A budding seed of a memory that refused to blossom but always there, pushing at the surface.
‘Yes.’
He looked at Marianne who gave a strange and ambiguous smile. It sent a chill through his body, not pleasant but not unpleasant either.
It was just peculiar, a tingling sensation from his gut and up his spine.
“Yes,” he repeated, drawing the word out to a hiss. His arm slipped about her waist but his eyes remained fixed in the shadows, “whatever that means now.”
And then came the white. So much white.
Muffled, disembodied voices and strange sounds echoing around him as though he were in a tunnel. An all too bright tunnel. He felt arms entwine about him, thin and almost skeletal, Marianne’s sweet perfume fading to something sharper and more potent like the chemicals meant to cleanse the filth from the floors.
And silence.
The sun rose high, red and vibrant as it stained a rocky ocean and trickled through the dense trees that surrounded the island like impenetrable walls.

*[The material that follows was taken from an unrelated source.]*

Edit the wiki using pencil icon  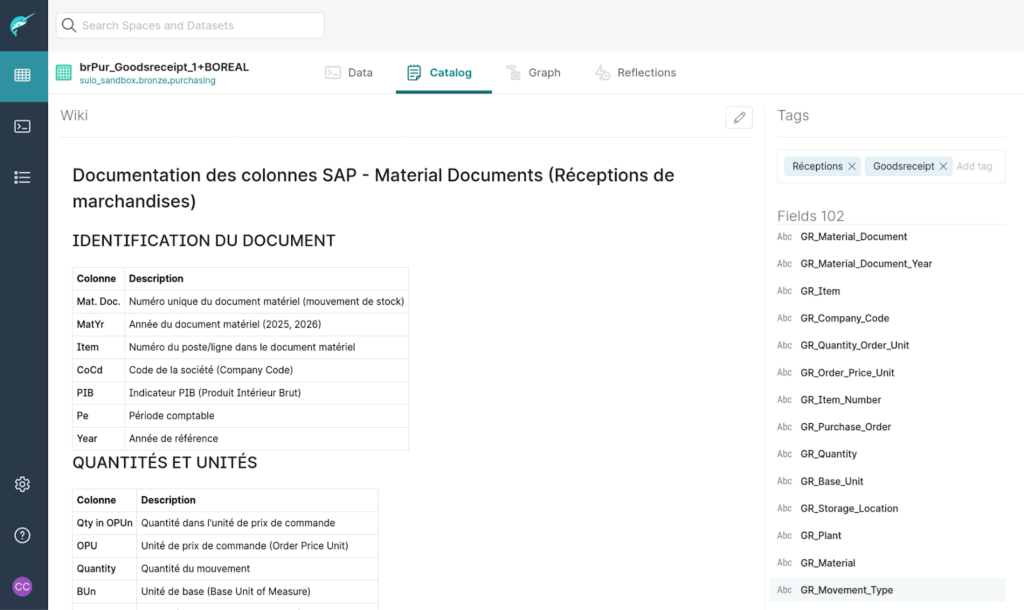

A thin rivulet squeezed through the bars that caged the inmates and separated them from any clear view of daylight or the world outside.
James’s eyes felt as though leaden weights had been inserted beneath the lids and stung as though he hadn’t blinked all night. The burn of the light made them even worse, worse than the whiteness that had penetrated his mind all night.
Marianne still leant against him, her own eyes shut but whether she slept or simply drifted was debatable. Her breathing had calmed to the tranquillity of slumber but her body was less so, ready to jolt into wakefulness at any sound.